:: DATA SHOWN
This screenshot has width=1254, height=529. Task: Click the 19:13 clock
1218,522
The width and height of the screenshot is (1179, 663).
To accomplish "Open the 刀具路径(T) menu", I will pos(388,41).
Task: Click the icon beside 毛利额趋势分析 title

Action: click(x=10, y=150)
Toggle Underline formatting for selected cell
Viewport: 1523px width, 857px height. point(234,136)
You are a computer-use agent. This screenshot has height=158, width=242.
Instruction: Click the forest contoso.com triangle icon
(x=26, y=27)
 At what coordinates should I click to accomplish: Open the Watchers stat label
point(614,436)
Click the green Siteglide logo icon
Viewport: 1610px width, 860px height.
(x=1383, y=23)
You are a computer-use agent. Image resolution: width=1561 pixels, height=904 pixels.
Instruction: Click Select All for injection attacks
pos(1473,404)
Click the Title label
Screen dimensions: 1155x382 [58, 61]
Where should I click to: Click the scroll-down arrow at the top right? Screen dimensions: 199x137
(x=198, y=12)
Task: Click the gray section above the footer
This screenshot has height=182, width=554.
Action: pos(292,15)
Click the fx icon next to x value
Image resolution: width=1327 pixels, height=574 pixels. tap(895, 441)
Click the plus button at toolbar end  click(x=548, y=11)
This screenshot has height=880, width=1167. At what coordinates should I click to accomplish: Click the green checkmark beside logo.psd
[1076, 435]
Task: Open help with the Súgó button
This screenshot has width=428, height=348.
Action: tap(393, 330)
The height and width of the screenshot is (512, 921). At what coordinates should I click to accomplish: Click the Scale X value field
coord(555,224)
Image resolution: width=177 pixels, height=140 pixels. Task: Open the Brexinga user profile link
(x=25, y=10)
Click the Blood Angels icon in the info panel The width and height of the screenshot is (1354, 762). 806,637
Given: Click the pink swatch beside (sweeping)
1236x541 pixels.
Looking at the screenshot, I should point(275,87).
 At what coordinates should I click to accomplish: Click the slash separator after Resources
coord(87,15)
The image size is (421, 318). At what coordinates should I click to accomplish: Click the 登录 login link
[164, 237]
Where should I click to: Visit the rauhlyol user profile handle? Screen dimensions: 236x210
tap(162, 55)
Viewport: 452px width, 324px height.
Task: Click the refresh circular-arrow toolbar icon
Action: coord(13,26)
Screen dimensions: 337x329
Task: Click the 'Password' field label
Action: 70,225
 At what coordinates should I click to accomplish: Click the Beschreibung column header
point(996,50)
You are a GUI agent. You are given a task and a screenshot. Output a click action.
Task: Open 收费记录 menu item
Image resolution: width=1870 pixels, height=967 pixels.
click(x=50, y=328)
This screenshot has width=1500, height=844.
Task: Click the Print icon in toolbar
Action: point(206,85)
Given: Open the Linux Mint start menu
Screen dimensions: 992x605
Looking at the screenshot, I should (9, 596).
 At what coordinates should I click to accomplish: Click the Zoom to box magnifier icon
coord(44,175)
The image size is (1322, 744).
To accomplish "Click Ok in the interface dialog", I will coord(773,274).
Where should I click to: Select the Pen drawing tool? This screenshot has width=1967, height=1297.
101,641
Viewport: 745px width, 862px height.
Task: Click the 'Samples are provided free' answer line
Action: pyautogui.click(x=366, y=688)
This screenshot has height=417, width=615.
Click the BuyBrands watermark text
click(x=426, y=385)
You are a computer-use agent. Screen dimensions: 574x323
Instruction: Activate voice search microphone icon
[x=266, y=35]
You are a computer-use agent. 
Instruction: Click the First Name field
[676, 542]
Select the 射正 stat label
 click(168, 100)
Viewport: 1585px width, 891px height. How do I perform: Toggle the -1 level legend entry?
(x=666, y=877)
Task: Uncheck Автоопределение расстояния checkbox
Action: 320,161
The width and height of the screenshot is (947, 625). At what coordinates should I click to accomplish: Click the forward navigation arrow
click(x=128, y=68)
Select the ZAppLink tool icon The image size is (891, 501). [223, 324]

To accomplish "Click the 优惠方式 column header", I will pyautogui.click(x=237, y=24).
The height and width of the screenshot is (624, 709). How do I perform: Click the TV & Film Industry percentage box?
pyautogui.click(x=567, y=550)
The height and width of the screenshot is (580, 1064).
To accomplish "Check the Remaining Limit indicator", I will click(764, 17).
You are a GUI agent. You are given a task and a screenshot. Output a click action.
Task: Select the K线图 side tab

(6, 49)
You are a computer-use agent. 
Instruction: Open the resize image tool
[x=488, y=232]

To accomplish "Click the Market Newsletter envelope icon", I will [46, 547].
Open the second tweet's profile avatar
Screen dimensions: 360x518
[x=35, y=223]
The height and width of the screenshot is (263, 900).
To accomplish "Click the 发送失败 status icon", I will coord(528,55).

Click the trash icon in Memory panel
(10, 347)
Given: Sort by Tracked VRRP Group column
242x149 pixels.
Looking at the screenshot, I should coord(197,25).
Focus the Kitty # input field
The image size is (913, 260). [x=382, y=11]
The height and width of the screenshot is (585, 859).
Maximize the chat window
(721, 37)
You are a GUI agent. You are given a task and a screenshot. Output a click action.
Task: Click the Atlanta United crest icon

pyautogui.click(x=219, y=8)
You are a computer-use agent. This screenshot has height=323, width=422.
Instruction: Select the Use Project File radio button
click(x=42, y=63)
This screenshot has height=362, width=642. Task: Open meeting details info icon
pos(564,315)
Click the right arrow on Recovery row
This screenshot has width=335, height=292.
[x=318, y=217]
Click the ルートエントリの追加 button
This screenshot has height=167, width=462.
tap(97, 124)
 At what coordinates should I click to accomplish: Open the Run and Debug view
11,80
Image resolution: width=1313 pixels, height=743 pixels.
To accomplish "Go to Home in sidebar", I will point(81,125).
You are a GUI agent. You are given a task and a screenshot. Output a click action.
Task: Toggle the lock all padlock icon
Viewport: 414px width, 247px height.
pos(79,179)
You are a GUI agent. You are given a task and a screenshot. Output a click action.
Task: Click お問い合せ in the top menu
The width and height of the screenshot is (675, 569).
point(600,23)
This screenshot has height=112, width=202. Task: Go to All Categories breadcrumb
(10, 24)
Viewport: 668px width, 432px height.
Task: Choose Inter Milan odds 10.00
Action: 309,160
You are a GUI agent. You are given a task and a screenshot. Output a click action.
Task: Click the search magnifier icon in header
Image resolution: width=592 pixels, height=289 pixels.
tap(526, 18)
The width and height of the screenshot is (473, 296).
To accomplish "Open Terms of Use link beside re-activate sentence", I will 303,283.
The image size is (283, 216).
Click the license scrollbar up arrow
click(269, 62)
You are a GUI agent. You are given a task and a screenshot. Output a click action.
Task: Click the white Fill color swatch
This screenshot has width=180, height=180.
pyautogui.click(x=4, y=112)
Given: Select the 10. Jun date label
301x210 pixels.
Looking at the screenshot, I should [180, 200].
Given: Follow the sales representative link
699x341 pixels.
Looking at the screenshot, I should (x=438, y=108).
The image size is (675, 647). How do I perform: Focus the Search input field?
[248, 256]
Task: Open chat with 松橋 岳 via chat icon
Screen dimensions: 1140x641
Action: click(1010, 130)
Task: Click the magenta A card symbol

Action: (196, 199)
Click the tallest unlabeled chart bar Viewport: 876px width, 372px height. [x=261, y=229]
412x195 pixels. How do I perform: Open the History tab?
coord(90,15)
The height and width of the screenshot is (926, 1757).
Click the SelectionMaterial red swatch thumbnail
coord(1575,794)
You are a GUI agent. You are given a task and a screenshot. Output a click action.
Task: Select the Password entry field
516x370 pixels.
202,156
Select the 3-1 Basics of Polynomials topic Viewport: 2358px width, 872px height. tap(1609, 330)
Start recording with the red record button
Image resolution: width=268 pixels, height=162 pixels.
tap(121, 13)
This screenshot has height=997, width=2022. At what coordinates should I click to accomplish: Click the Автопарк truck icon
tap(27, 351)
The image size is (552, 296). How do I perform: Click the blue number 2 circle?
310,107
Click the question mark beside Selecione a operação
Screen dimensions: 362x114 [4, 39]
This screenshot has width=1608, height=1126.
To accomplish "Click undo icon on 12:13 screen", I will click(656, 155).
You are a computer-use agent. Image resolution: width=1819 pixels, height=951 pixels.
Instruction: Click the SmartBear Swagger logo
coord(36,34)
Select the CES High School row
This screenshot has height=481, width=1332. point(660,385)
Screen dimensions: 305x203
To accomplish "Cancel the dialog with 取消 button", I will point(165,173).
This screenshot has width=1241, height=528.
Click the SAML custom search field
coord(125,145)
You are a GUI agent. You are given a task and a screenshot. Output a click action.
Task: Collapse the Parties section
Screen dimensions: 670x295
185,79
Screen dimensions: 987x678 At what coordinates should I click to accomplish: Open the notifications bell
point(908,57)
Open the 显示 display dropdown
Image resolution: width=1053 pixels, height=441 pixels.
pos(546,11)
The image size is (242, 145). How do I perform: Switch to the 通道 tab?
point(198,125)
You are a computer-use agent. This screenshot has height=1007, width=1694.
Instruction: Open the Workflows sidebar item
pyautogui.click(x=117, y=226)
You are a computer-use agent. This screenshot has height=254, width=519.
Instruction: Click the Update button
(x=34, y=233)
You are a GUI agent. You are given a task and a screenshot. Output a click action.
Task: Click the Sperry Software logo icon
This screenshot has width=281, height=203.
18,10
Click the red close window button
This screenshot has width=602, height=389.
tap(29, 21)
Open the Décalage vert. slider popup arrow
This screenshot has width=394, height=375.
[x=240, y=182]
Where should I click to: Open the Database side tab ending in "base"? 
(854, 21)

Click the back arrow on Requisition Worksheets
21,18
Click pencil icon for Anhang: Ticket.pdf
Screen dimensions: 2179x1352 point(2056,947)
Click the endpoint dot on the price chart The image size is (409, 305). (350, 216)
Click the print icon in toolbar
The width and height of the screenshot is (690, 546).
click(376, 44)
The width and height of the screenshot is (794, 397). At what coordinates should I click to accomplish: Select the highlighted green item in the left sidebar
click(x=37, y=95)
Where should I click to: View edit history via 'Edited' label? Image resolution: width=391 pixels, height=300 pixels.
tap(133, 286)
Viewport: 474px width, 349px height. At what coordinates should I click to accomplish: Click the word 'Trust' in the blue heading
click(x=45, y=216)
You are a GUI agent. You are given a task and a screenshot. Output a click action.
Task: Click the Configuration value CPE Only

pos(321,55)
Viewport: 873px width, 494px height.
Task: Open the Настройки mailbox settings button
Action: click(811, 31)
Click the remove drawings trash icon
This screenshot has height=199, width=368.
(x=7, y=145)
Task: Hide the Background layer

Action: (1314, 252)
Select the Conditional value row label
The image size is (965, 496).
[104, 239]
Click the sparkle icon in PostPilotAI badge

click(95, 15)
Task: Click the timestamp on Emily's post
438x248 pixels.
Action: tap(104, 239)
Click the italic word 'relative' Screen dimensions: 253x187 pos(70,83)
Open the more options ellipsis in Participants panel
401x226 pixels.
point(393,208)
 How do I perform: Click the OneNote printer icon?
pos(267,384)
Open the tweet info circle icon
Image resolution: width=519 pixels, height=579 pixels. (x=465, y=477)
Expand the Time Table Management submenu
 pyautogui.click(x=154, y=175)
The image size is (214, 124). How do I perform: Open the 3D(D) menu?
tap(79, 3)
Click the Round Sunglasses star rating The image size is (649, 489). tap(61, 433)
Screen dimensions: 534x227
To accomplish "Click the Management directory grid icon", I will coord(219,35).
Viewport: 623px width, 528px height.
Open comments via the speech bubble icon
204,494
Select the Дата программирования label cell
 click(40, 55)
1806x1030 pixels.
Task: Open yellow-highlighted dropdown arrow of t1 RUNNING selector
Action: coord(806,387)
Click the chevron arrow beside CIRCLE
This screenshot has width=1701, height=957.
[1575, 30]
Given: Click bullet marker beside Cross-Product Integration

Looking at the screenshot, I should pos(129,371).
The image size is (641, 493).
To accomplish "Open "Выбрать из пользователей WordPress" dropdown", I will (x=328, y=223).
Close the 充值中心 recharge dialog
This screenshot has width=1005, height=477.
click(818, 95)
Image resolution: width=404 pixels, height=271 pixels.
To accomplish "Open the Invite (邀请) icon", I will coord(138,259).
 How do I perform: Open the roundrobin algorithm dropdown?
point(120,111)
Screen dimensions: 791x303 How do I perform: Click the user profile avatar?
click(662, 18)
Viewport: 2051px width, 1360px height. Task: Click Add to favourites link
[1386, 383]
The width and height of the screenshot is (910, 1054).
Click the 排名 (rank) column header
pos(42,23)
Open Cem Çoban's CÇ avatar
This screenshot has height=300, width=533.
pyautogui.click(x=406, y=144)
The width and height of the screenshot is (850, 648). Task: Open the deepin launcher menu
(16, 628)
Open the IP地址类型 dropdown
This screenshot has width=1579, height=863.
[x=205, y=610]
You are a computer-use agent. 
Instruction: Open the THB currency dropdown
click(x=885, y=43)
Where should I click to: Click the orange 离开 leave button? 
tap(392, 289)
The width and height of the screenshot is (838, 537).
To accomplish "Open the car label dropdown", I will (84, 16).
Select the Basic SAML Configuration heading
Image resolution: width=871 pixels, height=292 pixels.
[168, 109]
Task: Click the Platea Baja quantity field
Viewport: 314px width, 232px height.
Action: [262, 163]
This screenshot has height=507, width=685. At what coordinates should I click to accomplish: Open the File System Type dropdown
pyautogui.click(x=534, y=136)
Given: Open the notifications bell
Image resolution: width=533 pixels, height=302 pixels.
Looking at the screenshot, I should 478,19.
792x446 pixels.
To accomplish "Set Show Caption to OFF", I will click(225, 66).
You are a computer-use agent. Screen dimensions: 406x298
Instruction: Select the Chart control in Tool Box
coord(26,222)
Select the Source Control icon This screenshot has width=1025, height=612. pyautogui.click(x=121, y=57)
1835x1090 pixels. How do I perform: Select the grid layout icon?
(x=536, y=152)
::::
- **EXERCISE**: Count the lines in the listing above that contain the string "Management". Reply with the number only.

- **OUTPUT FOR THIS EXERCISE**: 2